_SELECTED PASSAGE:_
· · · · ·
Taking note of the medical exigencies of a four-month-old girl, suffering from a serious disease and abandoned by her mother, a Delhi court today directed the woman to appear before it.

Metropolitan Magistrate Abhilash Malhotra said that considering the health condition of the infant, who is battling with Erb's Palsy, it was required that her mother be called to the court on May 5 to know her stand.

While the child's father has been running from pillar to post to make his estranged wife breast-feed her medicines, the woman has refused to join his company or to consume medicines on the ground that she is allergic to such drugs. Erb's palsy is paralysis of the arm caused by injury to its main nerves during a difficult delivery.

 

In pursuance to court's order, the Delhi Police also filed a status report saying the mother has not been confined or kept in any unlawful custody and she has been willingly staying at her parental house.

The police said the woman was examined and she had alleged that she was being threatened by her husband and in-laws, who had thrown her out of the matrimonial house on February 9. She had also claimed that she will be eliminated if she filed any complaint regarding their purported dowry demand.

The police sought time to complete its enquiry in the matter saying the child's father has given them a written statement mentioning more details of the infant's medical condition and cruelty done to her.

The matter reached the court when the husband, a lawyer by profession, filed a complaint for penal action against his wife for abandoning the child.

While the girl, who was allegedly abandoned by her mother when she was two months old, is battling with the disease, her father's efforts to get back the mother has not yielded any result and an ugly court fight has started between the couple.

Unaware of his estranged wife's whereabouts, the husband had intially approached the Delhi High Court with a habeas corpus petition to trace his missing spouse.

When the woman had earlier appeared in the high court, she refused to join him or take the child's custody for three months to administer her medicines. She told the high court that she was allergic to the medicines which needed to be given to the child through breast feed and she cannot consume them.

The high court recorded her statement and disposed of the matter, bringing the situation to square one.

A person, aware of the case but sought anonymity, gave a very peculiar narrative to the entire story saying that an important question arises whether a child has a right to seek love and care from biological parents.
· · · · ·
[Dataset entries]

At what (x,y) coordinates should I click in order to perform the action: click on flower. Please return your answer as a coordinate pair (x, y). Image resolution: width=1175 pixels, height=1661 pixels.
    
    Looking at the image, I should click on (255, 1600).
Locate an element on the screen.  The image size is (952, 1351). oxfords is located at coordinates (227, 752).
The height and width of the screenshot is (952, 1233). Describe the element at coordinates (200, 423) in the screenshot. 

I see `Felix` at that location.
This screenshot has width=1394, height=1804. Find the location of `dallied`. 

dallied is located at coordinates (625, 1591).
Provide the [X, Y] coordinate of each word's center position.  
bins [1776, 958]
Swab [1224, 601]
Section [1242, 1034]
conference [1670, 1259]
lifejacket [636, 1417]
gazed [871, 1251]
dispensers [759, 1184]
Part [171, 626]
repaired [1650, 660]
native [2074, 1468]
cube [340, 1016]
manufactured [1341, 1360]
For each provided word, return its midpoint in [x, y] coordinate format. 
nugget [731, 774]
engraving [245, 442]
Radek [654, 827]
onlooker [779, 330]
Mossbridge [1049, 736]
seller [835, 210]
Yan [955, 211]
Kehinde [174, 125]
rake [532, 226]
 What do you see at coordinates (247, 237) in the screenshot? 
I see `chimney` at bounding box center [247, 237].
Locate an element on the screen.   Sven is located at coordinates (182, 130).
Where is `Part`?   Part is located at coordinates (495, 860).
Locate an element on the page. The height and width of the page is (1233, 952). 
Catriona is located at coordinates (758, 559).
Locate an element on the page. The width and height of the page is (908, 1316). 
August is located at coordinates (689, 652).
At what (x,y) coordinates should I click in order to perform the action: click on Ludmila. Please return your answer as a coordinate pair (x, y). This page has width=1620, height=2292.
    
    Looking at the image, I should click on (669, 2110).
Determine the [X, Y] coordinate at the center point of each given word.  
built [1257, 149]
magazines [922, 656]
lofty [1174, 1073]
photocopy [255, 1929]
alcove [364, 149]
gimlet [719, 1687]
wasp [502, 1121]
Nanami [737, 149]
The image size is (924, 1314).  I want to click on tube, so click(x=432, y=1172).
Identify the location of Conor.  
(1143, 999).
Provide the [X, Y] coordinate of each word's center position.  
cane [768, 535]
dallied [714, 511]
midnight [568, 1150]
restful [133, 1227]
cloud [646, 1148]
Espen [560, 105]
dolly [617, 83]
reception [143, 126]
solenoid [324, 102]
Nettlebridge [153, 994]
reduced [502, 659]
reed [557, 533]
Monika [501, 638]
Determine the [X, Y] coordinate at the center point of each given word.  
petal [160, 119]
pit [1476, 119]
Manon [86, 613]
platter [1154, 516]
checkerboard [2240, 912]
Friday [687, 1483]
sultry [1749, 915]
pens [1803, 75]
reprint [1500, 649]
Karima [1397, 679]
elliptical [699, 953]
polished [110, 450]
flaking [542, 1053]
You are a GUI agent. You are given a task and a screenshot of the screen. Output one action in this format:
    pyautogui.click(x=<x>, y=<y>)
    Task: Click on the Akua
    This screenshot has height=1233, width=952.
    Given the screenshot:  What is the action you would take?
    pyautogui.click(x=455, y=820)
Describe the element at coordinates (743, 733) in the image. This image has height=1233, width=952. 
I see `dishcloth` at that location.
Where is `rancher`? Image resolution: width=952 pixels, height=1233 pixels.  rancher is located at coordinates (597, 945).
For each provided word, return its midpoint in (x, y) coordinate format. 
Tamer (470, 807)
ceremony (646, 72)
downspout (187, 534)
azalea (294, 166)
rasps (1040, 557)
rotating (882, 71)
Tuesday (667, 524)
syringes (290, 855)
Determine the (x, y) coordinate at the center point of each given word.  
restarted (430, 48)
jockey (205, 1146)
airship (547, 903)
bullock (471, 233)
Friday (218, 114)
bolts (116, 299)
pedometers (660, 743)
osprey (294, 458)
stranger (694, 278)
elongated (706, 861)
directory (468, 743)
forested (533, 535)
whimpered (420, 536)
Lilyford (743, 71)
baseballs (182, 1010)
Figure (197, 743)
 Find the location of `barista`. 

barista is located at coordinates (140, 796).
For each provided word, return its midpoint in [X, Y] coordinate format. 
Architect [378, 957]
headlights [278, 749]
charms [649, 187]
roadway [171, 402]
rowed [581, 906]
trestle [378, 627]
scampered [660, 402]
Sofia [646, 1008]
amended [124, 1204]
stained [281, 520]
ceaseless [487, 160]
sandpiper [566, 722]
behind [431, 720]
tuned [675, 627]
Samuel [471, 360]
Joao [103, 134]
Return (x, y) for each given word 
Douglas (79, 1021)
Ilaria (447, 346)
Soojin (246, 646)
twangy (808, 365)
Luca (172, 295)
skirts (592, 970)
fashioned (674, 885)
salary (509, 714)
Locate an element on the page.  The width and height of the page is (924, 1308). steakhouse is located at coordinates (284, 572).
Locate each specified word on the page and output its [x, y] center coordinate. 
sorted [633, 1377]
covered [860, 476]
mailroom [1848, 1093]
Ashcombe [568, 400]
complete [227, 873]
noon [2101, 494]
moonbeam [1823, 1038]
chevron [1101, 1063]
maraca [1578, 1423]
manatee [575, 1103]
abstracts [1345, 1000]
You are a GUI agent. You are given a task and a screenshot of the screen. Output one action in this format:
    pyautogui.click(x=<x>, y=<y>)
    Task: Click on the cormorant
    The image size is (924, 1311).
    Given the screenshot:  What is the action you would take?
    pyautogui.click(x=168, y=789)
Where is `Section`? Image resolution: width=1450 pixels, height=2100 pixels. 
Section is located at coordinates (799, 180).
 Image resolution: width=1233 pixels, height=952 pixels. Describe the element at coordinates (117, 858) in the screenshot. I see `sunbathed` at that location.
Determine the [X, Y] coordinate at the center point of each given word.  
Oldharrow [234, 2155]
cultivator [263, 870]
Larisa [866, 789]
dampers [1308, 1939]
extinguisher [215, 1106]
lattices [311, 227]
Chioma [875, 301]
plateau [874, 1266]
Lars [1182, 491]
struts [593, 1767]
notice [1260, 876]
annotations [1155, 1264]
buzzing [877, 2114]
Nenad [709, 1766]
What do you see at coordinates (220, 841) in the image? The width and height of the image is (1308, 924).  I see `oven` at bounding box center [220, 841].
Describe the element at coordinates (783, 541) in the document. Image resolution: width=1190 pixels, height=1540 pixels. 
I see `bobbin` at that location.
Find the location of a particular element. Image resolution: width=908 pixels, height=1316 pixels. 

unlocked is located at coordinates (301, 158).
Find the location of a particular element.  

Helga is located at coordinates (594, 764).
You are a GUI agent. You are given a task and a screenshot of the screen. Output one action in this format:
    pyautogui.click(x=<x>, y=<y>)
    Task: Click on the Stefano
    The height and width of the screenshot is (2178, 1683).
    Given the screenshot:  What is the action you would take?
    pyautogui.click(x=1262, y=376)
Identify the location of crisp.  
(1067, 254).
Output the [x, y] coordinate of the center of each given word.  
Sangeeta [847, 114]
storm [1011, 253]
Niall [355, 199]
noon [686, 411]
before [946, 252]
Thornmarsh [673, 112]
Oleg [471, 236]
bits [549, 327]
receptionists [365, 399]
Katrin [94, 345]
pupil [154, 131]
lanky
· · · · ·
_TASKS AND EXERCISES:_
[1] In the court case report, substitute "separated" for "estranged" in the passage starting at "While the child's" and ending at "a difficult delivery.".
[2] Answer these questions from the court case report:
(a) What disease is the infant suffering from?
(b) On what date was the mother to be called to the court?
(c) What is the husband's profession?

_ANSWERS FOR EACH ITEM:_
[1]
While the child's father has been running from pillar to post to make his separated wife breast-feed her medicines, the woman has refused to join his company or to consume medicines on the ground that she is allergic to such drugs. Erb's palsy is paralysis of the arm caused by injury to its main nerves during a difficult delivery.

[2]
(a) Erb's palsy
(b) May 5
(c) He is a lawyer.